I ignored her question, asking instead, “And how did he die?”
“Accident. He was heavily into the motor cross scene, and slid off during a race and hit several trees. Unfortunately, one of the smaller ones speared him. He never recovered.”
So, an accident rather than murder, Azriel commented. Perhaps in this case, the shifter merely appropriated the name of someone with few relatives.
Sounds like it. Still, it couldn’t hurt to be sure. “And he was buried appropriately?”
Her frown grew. “Of course. I ensured he could not be raised, if that is your next question. And it isn’t as if a zombie would be much use to anyone anyway. They are very obviously dead.”
But they could still be damn dangerous if raised by the wrong person.
“True, but that wasn’t the point of the question. You see, Michael is not the only person whose identity our shifter has stolen, but up until your brother, he’s murdered all those whose lives he’s stepped into. I just wanted to make sure Michael wasn’t another of his victims.”
“Ah,” she said softly. “Then no, he isn’t. It was very much an accident – there were plenty of witnesses to the event.”
At least that was something. I handed the photograph back. “If someone is using his identity, is there any way you could trace them?”
“Magically, you mean?”
When I nodded, she grimaced. “I’m afraid not.
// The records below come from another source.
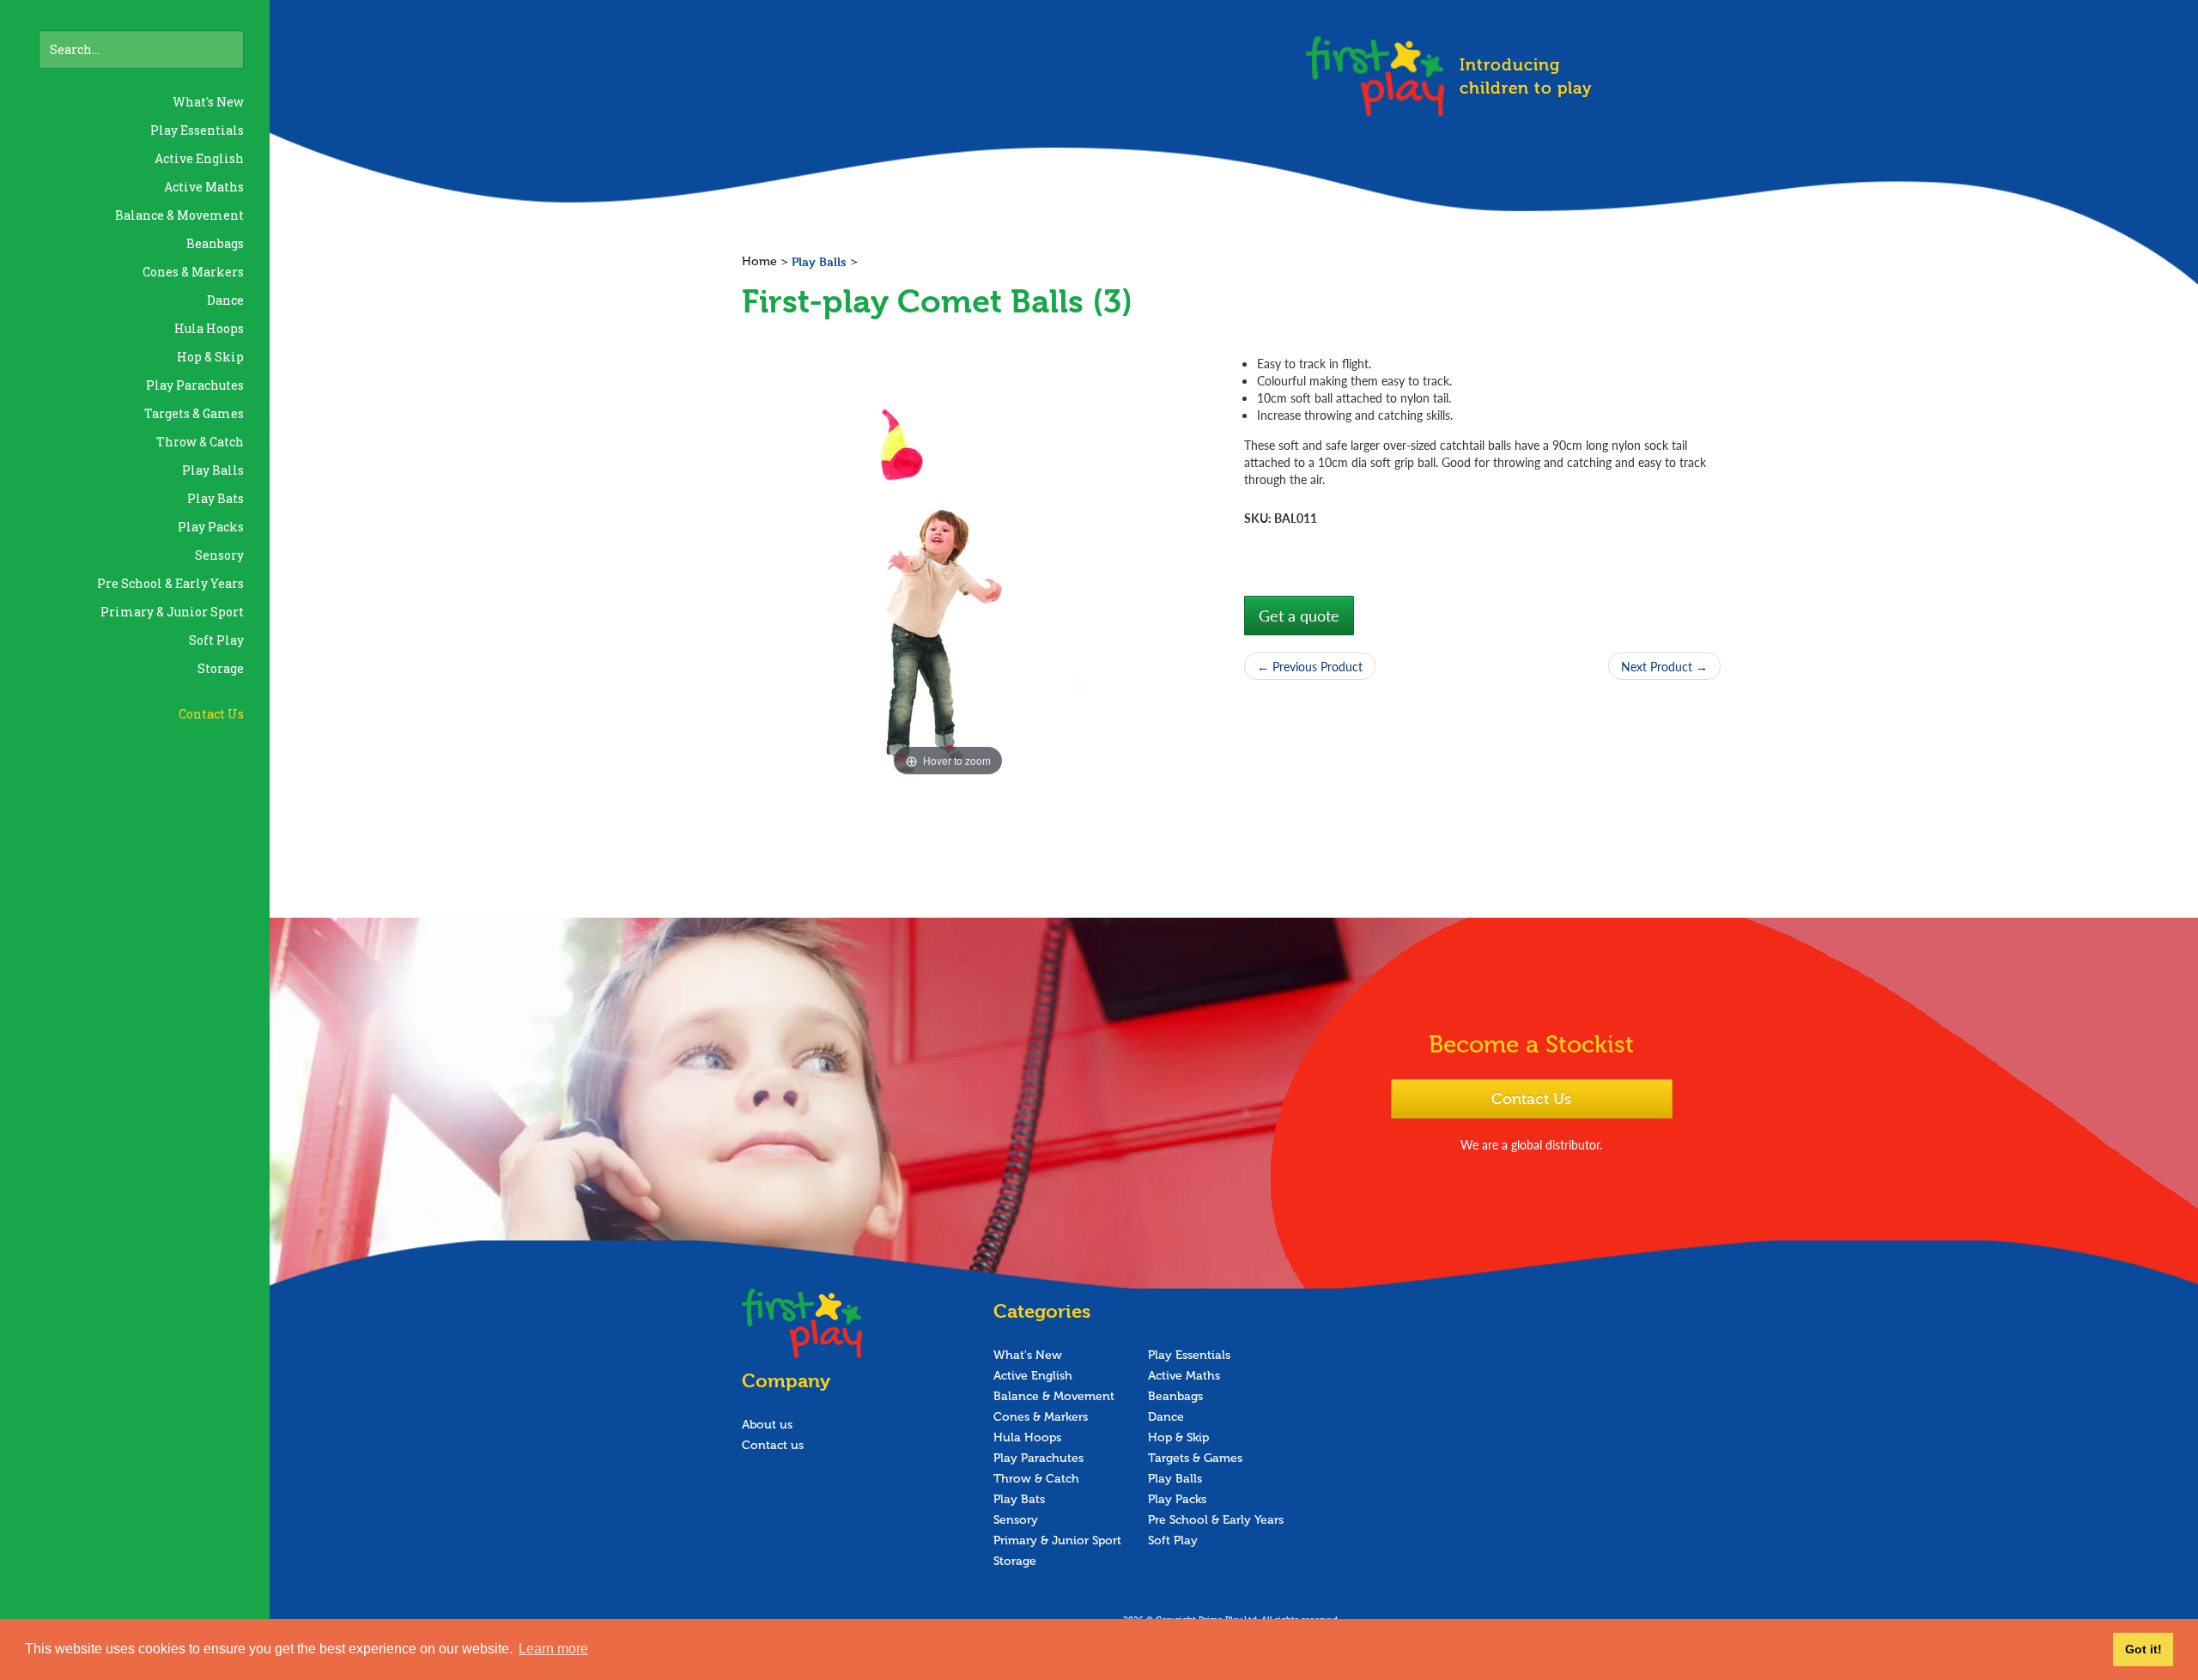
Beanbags (215, 243)
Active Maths (204, 187)
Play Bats (215, 498)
I’d have to have something of theirs to even attempt a reading.”
I dug into my purse and retrieved the cuff link. “We found this, although we have no real idea if it belongs to our fake Michael Greenwood or someone else.”
She plucked it from my fingertips and studied it for several minutes. “I think it might be possible to trace whoever owned this item. It is not, however, something I wish to do without some form of protection.”
“Why?”
Her gaze rose to mine. “Because whoever owned this cuff link has a particularly nasty resonance.”
“We think the owner might be a dark sorceress.”